By Michael Melia
Associated Press
LEDYARD, Conn. — A Connecticut tribe is moving to give its own police department a larger role inside its Foxwoods Resort Casino, but several former department employees say it can barely manage to patrol the tiny reservation, let alone the Western Hemisphere’s largest casino.
Mashantucket Pequot Tribal Nation officers drive cruisers and carry guns, but the former employees say they resemble private security guards more than agents of the law. The department takes orders directly from tribal council members, blocks officers from pursuing investigations and has turned a blind eye to the sale of illegal drugs, ex-officers said in interviews with The Associated Press.
“The chief doesn’t want tribal members to be investigated, to be prosecuted in any way, because then it comes back on him,” said Steve Saucier, who worked part-time for the department until leaving in November. “If we do arrest somebody and it goes to tribal court, they throw it out. It does absolutely nothing.”
The tribe has been pressing for its own police to replace state troopers in the casino — a change that could bring millions of dollars in savings annually for the Pequots, who have to reimburse the state for security coverage and are struggling with more than $2 billion in debt. The office of Connecticut’s governor, which wants to put more troopers on the roads, has already reduced the security bill conditionally as it waits for tribal officers to obtain certifications they would need to be able to arrest non-tribal members.

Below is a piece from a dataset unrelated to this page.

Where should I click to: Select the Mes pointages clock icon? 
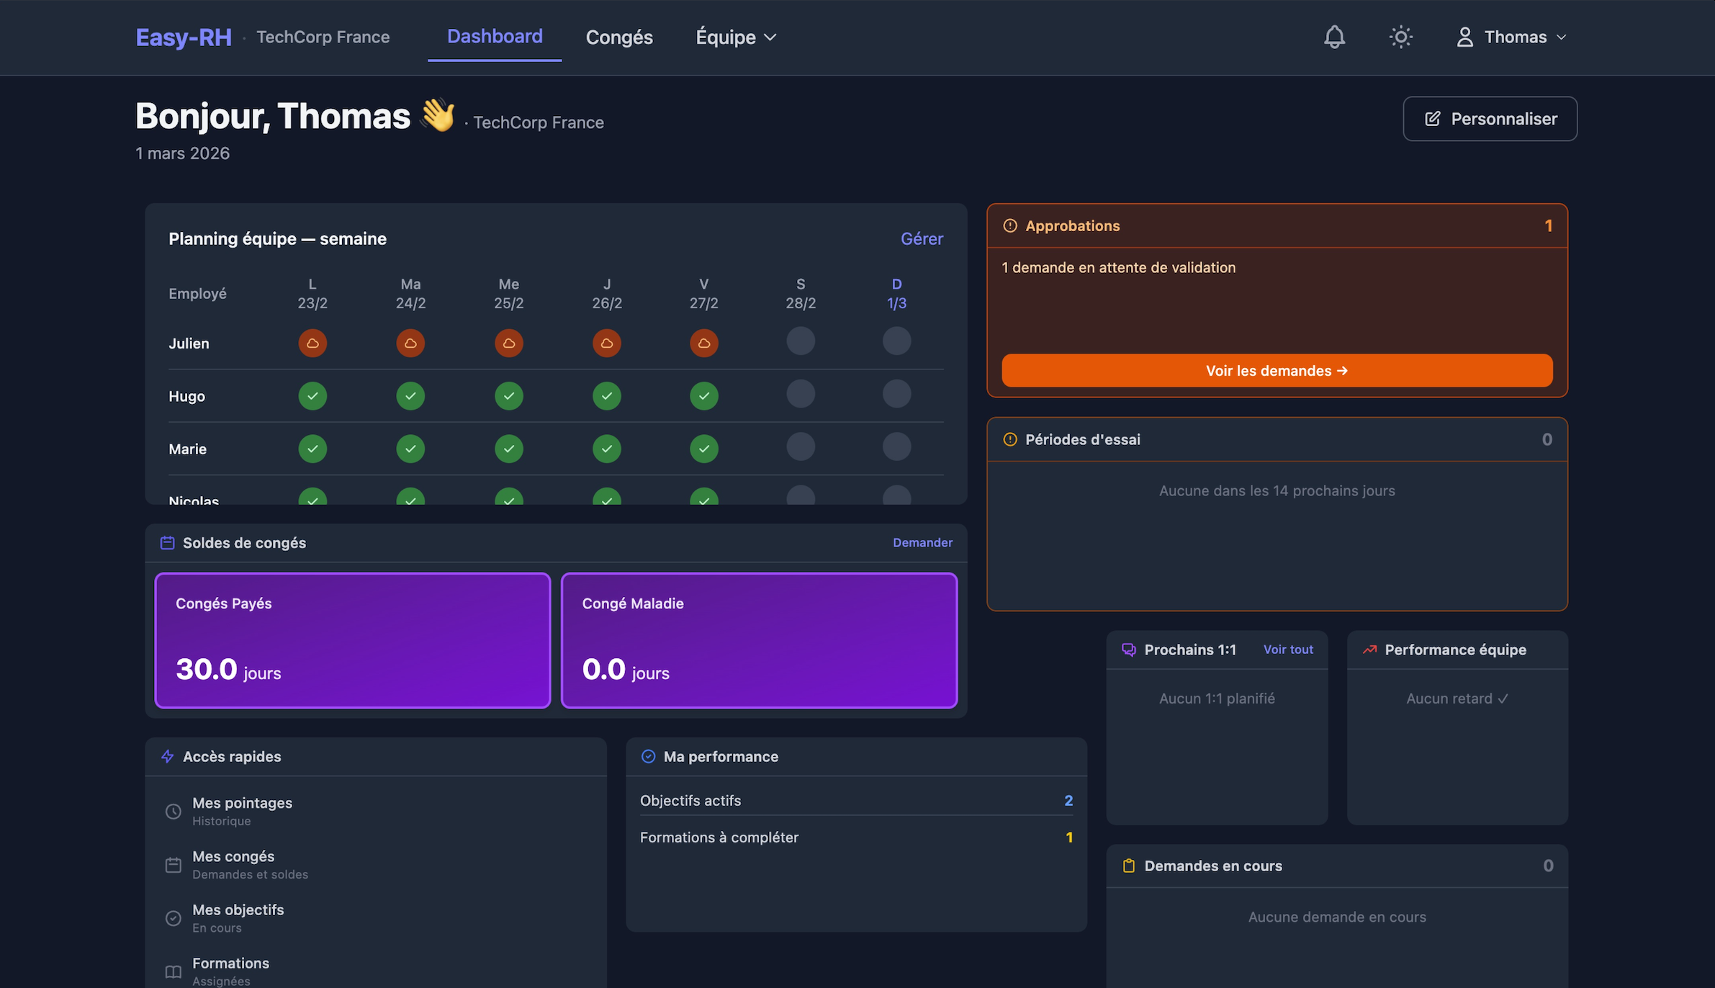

In response to the AP’s findings, Mike Lawlor, the governor’s liaison on criminal justice policy, said the agreement depends on tribal police agreeing to abide by the state’s standards. He said state attorneys are working out how to determine whether and when the tribe is ready.
“It’s definitely in their interest to get them into a position where they would have full-fledged powers,” Lawlor said. “If they don’t, they won’t get them.”
The tribal council defended its police force.
“The Mashantucket Pequot Tribal Nation Police force is fully trained and very competent to continue the policing of our gaming enterprise,” the council said in a written statement.
One of the most pressing obstacles would be manpower.
The Pequots told the Connecticut governor’s office as part of their proposal in July 2011 that they have 15 police officers, according to documents obtained by the AP through a Freedom of Information Act request.
But the tribal police currently have only nine officers, including the chief and two officers who recently joined from a training academy, according to two tribal government employees who spoke on condition of anonymity because they are not authorized to discuss internal affairs. Former officers say the department is stretched so thin that officers can barely cover shifts and emergency calls about fights and domestic disputes at times have to wait. Roughly 900 tribal members live in and around the Pequots’ two-square-mile reservation. Some tribal officers have American Indian heritage but they are not required to be Pequot members.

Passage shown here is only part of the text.